# What's for dinner?



## Julie (Nov 23, 2011)

Ok, what is everyone serving tomorrow for Thanksgiving Dinner?

I will be doing a traditional turkey but I do have it in a brine made of water, salt, worchestershire sauce, and pepper. Also, there will be mashed potatoes, stuffing, buttered corn, cole slaw, and candied sweet potatoes. I will serve a Reisling to go along with dinner, for dessert I have pumpkin pie and caramel pecan pie that I will serve a chocolate infused ice wine.

It will only be myself, Mike and my son Steve and his wife, Julie. My stepson can not come home because he is working, my daughter's fiance can not get off from work, he works for the Air Force and my other son teachers in China. While the two boys haven't been home for Thanksgiving for a few years, this is my first year without my daughter being home and this is tough.

If you have all your family home, be thankful, that is truly a gift from God.


----------



## Wade E (Nov 23, 2011)

We will be having 2 Turkey Breasts, mashed taters, buttered corn, my moms candied sweet potatoes even though she isnt coming, rolls, cranberry compote, and green bean casserole. For dessert my aunt is cooking both a Bourbon Pecan pie and Dutch Apple pie, plus we have Tiramisu and Cannoli. Serving a Piesporter with dinner and Choc. Rasp. port with dessert. Jules, looks like many of out coarses are the same. Is that Dan's Ice wine or did you make also?


----------



## Julie (Nov 23, 2011)

Yes it does, and it is really makes me feel good to know that while we live in different states we are having close to the same meal, I will be thinking of you Wade. The ice wine is mine, it is a year old and very good. And what is Tiramisu? 

lol, I suck Dan's down as soon as I get a bottle of it.


----------



## ibglowin (Nov 23, 2011)

It will be a small one here as well. A few friends and our youngest daughter who lives and works for the LAPD here. We are going with a bone in Prime Rib (Rib-Eye) that will be cooked over pecan wood on the smoker pit, fingerling potatoes (tri-colored) green bean casserole, whole cranberries in sauce, fresh rolls and of course pumpkin pie.

Will pull a couple of killer wines from the cellar and a few of my own for "warm up" wines.

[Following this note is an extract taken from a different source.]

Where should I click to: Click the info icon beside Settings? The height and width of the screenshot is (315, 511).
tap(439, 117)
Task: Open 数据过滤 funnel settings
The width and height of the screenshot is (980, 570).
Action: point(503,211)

Have a great day tomorrow!


----------



## Wade E (Nov 23, 2011)

Jules. if youve never had Tiramisu you need to do so ASAP! This below copied from Wiki

Tiramisu, [tiɾamiˈsu], (Italian spelling: Tiramisù), literally "pick me up", is an Italian cake and dessert.

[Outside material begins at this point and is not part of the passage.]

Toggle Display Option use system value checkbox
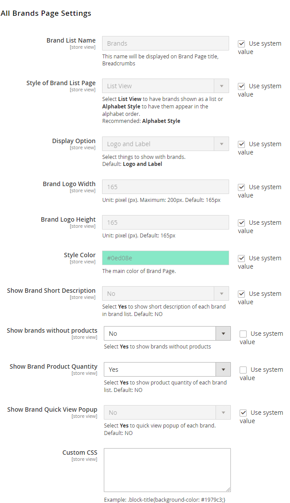 [241, 144]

It is made of ladyfingers (Italian: Savoiardi) dipped in coffee, layered with a whipped mixture of egg yolks and mascarpone, and flavored with liquor and cocoa.


----------



## Runningwolf (Nov 23, 2011)

Just had a (bone in) prime rib dinner at some friends house who's granddaughter also brought a few friends from China she goes to school with. Tomorrow we'll have about 13 friends and family for a big traditional Thanksgiving dinner. I'll be doing a 22 and a 12 pound turkey in roasters and other people will be bringing pies and stuff.


----------



## mmadmikes1 (Nov 24, 2011)

Traditional Thanksgiving dinner is Pepperoni Pizza. I am alway thankful when I get to eat it all and not share


----------



## Duster (Nov 24, 2011)

*Happy Thanksgiving to All*


----------



## Arne (Nov 24, 2011)

Bacon wrapped sirloin today. Kids are going to their inlaws. We get to have the big feast Saturday. Will be turkey with all the trimmings and all the other Thanksgiving goodies. Will be topped off with the 2 year old twins putting on their usual show. Arne.


----------



## AlFulchino (Nov 24, 2011)

apple,blueberry and pumpkin pies, salad and some other or'duerves, cheeses and deli meats...later our first home grown turkey and maybe some home grown pheasant if we have time and the usual sides of stuffing, taters, corn, cranberry etc and five fulchino wines, one white and four reds and for dessert two of our dessert wines.....to me the simplest and thus the best holiday of the season


----------